Шрифт:
Закладка:
Валеру Харьковского (валторна), Виталия Шевчука (труба), Женю Барышникова (фагот) и Сашу Негодуйко (рояль) от переизбытка энергии и нереализованных идей просто разрывало на части. После того, как в пятнадцать лет они вместе с Куровским сфотографировались в обнаженном виде под портретом Ленина, их обвинили в пропаганде гомосексуализма и лишь чудом не выгнали из интерната. Примерно в это же время шустрые украинские хлопцы побывали на проводимых Мясоедовым фестивалях альтернативного рока. Неизгладимое впечатление на них произвели «Восточный синдром» и «Раббота Хо», и они начали проявлять себя как самостоятельно мыслящие музыканты.
«Все они воспринимали философию и музыкальные идеи «Казмы-Казмы» не дискретно, а как явление, в котором чувствовали себя органично, — вспоминает Мясоедов, который не жалел ни сил, ни времени для создания дееспособного коллектива. — Предлагаемые Ходошем идеи музыканты воспринимали мгновенно.
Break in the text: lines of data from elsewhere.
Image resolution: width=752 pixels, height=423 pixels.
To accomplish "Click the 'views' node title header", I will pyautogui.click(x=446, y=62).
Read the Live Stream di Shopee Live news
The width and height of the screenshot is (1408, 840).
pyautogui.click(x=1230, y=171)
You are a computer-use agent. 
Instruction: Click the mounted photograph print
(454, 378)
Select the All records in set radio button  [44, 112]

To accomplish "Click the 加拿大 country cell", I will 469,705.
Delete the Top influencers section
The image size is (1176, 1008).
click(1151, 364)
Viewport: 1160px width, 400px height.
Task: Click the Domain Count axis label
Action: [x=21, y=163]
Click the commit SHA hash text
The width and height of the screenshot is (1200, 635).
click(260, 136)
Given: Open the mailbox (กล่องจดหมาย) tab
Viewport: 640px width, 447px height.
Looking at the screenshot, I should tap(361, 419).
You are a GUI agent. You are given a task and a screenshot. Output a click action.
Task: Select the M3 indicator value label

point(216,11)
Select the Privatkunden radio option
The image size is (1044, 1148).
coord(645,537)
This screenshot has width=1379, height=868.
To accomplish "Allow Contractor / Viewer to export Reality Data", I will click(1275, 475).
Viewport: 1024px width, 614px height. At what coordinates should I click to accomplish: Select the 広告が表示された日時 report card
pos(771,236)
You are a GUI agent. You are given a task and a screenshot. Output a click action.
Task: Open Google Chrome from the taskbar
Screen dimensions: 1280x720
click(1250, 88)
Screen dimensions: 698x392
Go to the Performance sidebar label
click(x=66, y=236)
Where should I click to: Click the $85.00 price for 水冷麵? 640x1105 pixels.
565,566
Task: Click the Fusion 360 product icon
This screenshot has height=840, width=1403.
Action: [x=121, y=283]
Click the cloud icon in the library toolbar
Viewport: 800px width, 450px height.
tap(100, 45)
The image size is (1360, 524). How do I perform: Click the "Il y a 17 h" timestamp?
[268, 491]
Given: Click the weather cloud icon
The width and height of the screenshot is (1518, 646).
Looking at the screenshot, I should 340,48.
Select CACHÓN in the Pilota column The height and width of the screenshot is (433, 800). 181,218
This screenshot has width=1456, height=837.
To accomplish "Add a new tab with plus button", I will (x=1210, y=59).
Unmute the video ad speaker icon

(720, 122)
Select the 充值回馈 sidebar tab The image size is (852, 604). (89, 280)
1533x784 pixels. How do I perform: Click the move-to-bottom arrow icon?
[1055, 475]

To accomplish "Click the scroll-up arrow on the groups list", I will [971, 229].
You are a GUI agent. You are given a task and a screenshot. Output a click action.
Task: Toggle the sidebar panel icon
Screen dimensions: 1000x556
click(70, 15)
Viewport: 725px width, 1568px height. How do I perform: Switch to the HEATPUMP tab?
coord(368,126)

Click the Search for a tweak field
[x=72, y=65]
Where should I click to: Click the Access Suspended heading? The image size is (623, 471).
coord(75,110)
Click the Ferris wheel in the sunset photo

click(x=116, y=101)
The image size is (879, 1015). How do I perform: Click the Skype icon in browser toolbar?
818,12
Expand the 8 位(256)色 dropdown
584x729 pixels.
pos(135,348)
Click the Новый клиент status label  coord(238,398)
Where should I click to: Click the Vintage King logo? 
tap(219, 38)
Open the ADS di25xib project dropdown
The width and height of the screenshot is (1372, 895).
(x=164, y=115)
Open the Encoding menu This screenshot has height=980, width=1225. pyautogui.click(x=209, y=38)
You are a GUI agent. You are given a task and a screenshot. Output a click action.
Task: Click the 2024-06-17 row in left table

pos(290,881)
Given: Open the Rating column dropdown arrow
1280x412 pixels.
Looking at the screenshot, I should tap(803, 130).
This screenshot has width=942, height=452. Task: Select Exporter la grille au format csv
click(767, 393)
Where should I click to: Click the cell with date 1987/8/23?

Не было никакого барьера. Они сразу ассимилировались и создали это поле тяготения».
Весной-осенью 1991 года «Казма-Казма» с легко предсказуемым триумфом выступает на рок-фестивалях — «Индюшата» в Твери, «Агасфер» в Москве, «Перекресток» в Саратове. Сразу же после московского концерта «Казмы-Казмы» за кулисы ворвался Сергей Летов. Он находился в неописуемом восторге и, раздавая визитки, говорил: «Теперь я знаю, что мне отвечать на Западе на вопрос: “Есть ли в СССР современная музыка?”»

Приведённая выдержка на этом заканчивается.